A Holiday Rewritten
The road stretched ahead of us as we headed home from a holiday visit with my 90-year-old mom. Our lighthearted conversation reflected the afterglow of a joyful visit. We giggled as we recounted my mom’s entertaining banter. Still quick-witted, she had us in stitches.
My phone vibrated on the center console, interrupting our happy chatter. My daughter answered for me as I continued to drive. The tone of their conversation silenced our laughter. The atmosphere in the car shifted with unspoken concern.
“Call Aunt Lois when you get home. She doesn’t want to talk to you while you drive.

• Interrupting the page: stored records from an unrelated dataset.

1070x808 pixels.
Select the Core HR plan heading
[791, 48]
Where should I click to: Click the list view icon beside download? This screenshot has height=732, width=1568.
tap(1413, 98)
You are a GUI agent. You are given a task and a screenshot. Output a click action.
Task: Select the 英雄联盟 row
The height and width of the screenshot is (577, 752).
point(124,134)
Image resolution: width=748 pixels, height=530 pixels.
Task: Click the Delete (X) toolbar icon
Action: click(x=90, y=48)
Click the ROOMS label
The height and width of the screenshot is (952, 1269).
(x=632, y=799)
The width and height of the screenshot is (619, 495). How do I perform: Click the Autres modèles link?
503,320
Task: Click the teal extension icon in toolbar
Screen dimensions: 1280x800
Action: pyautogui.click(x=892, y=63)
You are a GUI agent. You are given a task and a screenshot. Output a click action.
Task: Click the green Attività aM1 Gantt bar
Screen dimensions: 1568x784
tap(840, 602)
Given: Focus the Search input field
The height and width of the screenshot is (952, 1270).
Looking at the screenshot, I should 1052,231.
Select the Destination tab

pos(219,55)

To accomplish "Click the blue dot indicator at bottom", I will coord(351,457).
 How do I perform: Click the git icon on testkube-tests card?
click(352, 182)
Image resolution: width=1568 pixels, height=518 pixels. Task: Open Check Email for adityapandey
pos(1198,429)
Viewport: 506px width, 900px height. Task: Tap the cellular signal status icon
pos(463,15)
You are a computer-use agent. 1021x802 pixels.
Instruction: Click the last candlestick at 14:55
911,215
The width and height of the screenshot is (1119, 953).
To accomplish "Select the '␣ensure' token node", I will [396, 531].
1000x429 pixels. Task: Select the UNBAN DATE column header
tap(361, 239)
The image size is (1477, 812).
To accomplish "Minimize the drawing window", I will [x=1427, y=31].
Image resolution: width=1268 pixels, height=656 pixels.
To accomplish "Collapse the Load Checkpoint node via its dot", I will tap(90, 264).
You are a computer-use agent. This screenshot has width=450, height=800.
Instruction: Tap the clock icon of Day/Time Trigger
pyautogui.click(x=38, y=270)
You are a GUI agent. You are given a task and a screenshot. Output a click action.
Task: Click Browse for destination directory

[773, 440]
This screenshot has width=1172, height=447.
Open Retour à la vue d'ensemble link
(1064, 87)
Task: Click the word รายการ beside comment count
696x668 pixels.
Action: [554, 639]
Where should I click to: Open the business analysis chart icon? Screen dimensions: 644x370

I feared Mom had overdone it. My mind swirled with potential calamities, but I let it go, simply assuming my sister wanted my undivided attention. I expected a minor concern, maybe a reminder to check in. I wasn’t prepared for the weight of what came next.
However, it wasn’t about my mom; it concerned my sister, Linda. Just two years older than me, she collapsed from a ruptured brain aneurysm. Our merry holiday crumbled around me as I recognized the seriousness of the situation. Time seemed to pause. I prayed as I’ve never prayed before. I prayed for the healing of brain tissue, for complete restoration. Her vitals improved, her body was rallying, and my prayers intensified. Then on day three, Christmas day, her brain function diminished, and the machines were turned off. She was gone.
Our favorite holiday would never be the same. As I remember that day, I feel the bewilderment all over again. Unable to fully grasp this new reality, I went through the motions required of me after such a loss. Grief became my companion as I adjusted to life without her. Our family time continued, but my mind was already somewhere else, grasping for understanding, for control, for anything
The laughter we shared with Mom felt like a distant echo, but it reminded me that joy and sorrow often walk hand in hand. And in that tension, I found the promise of Immanuel, God with us, glowed beneath the surface of our grief. The power of this familiar verse took on greater weight. It became personal. “Look! The virgin will conceive a child! She will give birth to a son, and they will call him Immanuel, which means ‘God is with us.’” Matthew 1:23 (NLT) The power of this truth eclipses the shadow of death that tries to linger.
And isn’t that the point of Jesus coming to earth anyway? He eliminated the sting of death. Our pain in loss is real, but it is temporary. Comforted by the Holy Spirit, I’m reminded of my future, where there will be no more tears.
After a year of grief counseling, I untangled the holiday from the complexities of my sorrow. A greater reverence inhabits my soul. A quiet glow remained—not from the decorations, but from the truth I cling to. It is still my favorite time of the year, but now its promise comforts me. Because of this promise, I will be reunited with my sister again.
Have you experienced loss this year? Are you dreading the holidays because of it? You’re not alone. The ache of absence is real—but so is the comfort of God’s presence. Take heart in the foundational promise of this season: Immanuel. God with us. He has defeated death, and because of Him, sorrow will not have the final word.